Drôle d'homme que ce sous-ministre. Un bourreau de travail, un «control freak». Il a dit à Duchesneau: «Tu embarques dans ton sous-marin, tu fermes les écoutilles et tu disparais au milieu de l'Atlantique.»
Le message était clair: Ne parle pas aux journalistes.
Duchesneau a perdu des mois précieux à se battre contre la machine qui l'avait pourtant embauché. «On passait plus de temps à combattre les obstacles internes qu'à enquêter», a-t-il résumé.
Bizarre. D'autant plus bizarre que Duchesneau avait hérité d'un mandat large comme l'univers. Après avoir lu les huit pages qui définissaient son mandat, il a dit: «Si je réussis à tout faire, je vais être capable de marcher sur l'eau.»
Au bout de trois mois, Jacques Duchesneau a pété les plombs. Poliment. Il avait l'impression d'être pris dans un carcan. Le 25 mai, il a rencontré les gens du Ministère. Son message a été clair: «Ou vous me donnez les moyens de travailler ou vous cherchez quelqu'un d'autre!»
Après cette rencontre, les choses se sont tassées. Les hommes de Duchesneau ont obtenu le titre de commissaire-enquêteur, ce qui leur conférait un certain pouvoir, mais le sous-ministre leur a demandé de ne pas l'utiliser à cause d'une «ambiguïté juridique».
Bizarre.
Le témoignage de Jacques Duchesneau a débuté hier après-midi. Un témoignage très attendu qui s'étirera sur plusieurs jours, car la Commission veut examiner son rapport sous toutes les coutures.
Et pour cause. Son rapport, c'est de la dynamite. Jacques Duchesneau a dévoilé les dessous d'un «empire malfaisant» qui gangrène l'industrie de la construction. Il a démonté pièce par pièce un système bien établi, où des entrepreneurs s'entendent avec des firmes d'ingénieurs pour éliminer la concurrence et rafler des contrats qui valent des dizaines de millions.

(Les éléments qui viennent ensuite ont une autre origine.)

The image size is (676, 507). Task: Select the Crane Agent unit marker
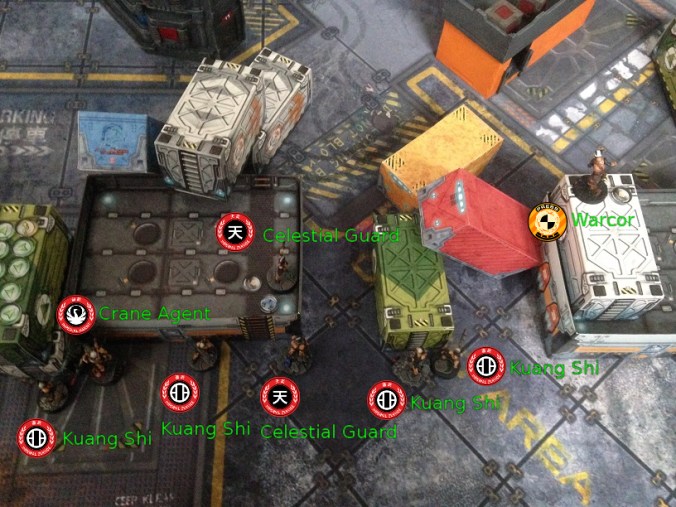tap(76, 314)
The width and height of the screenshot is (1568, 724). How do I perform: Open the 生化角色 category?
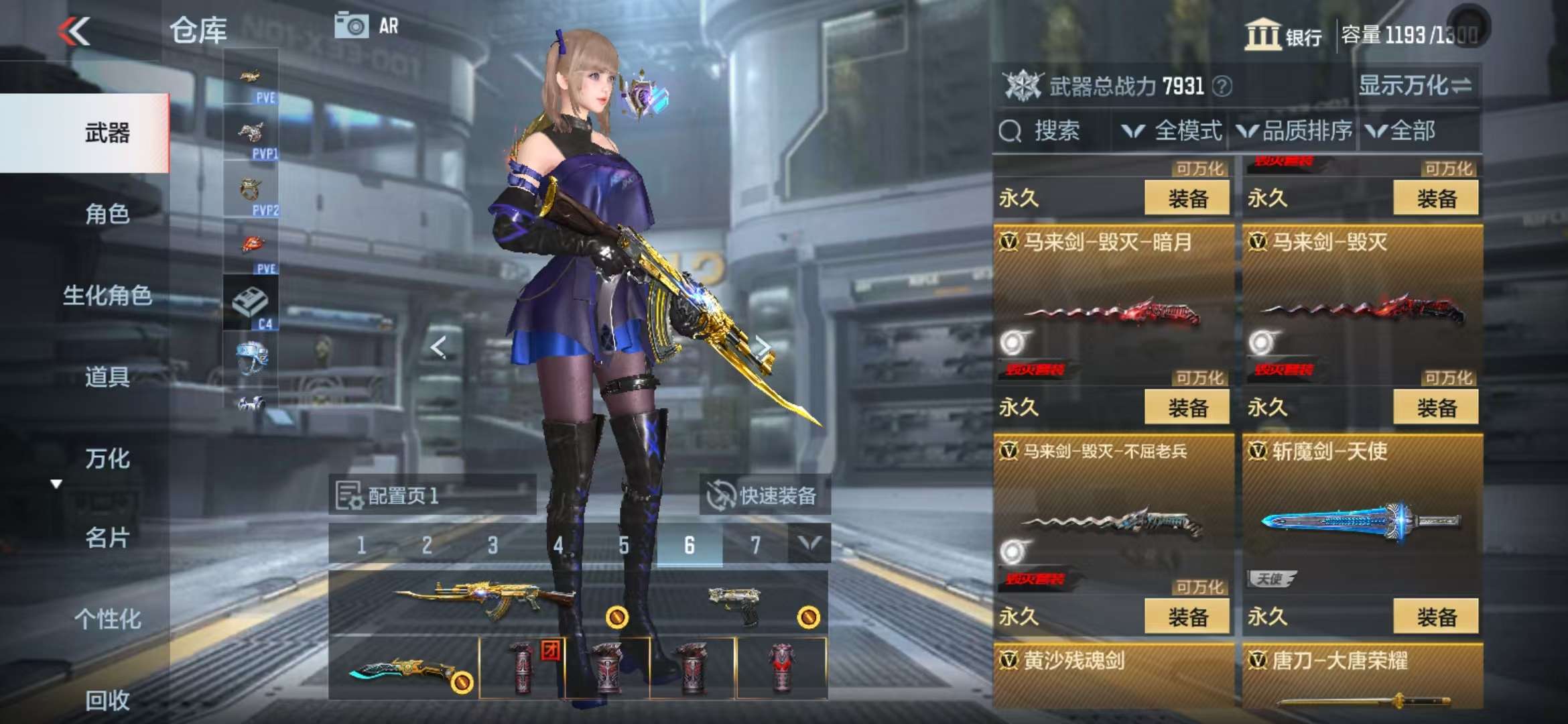point(107,296)
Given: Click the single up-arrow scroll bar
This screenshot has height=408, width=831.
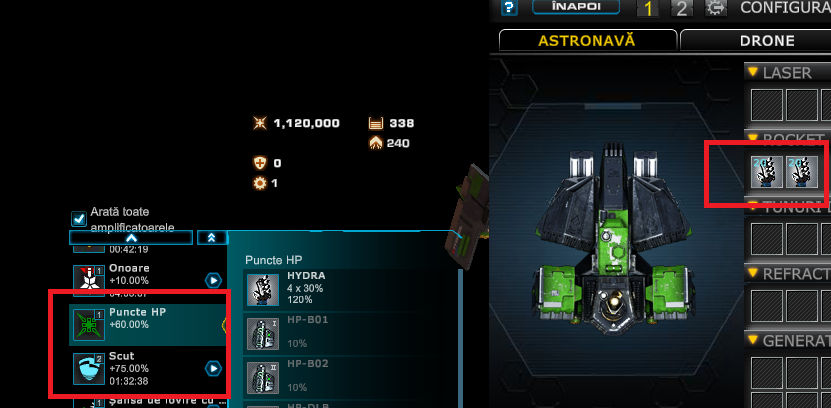Looking at the screenshot, I should (x=131, y=238).
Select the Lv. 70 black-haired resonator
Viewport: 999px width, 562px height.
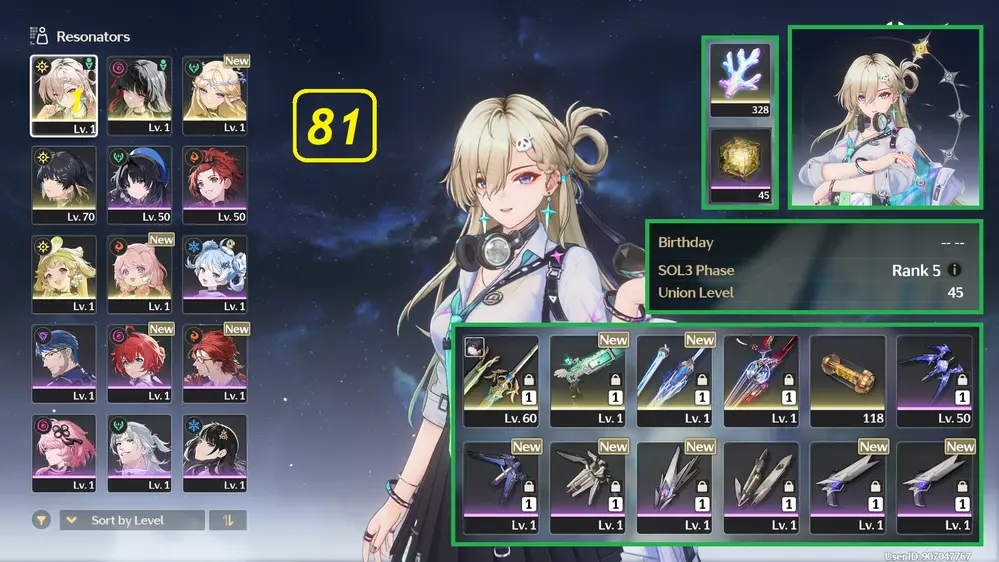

C'est ce que Duchesneau a qualifié «d'univers clandestin et bien enraciné, d'une ampleur insoupçonnée».
Un rapport dévastateur de 78 pages qui a poussé Jean Charest à créer la commission Charbonneau.
Hier, on a compris avec quels moyens minimalistes Jacques Duchesneau a travaillé. Et comment il a failli claquer la porte. Sans lui, il n'y aurait pas eu de rapport. Et sans rapport, il n'y aurait jamais eu de commission d'enquête. La petite histoire derrière la grande.
Pas de doute, Duchesneau a marché sur l'eau.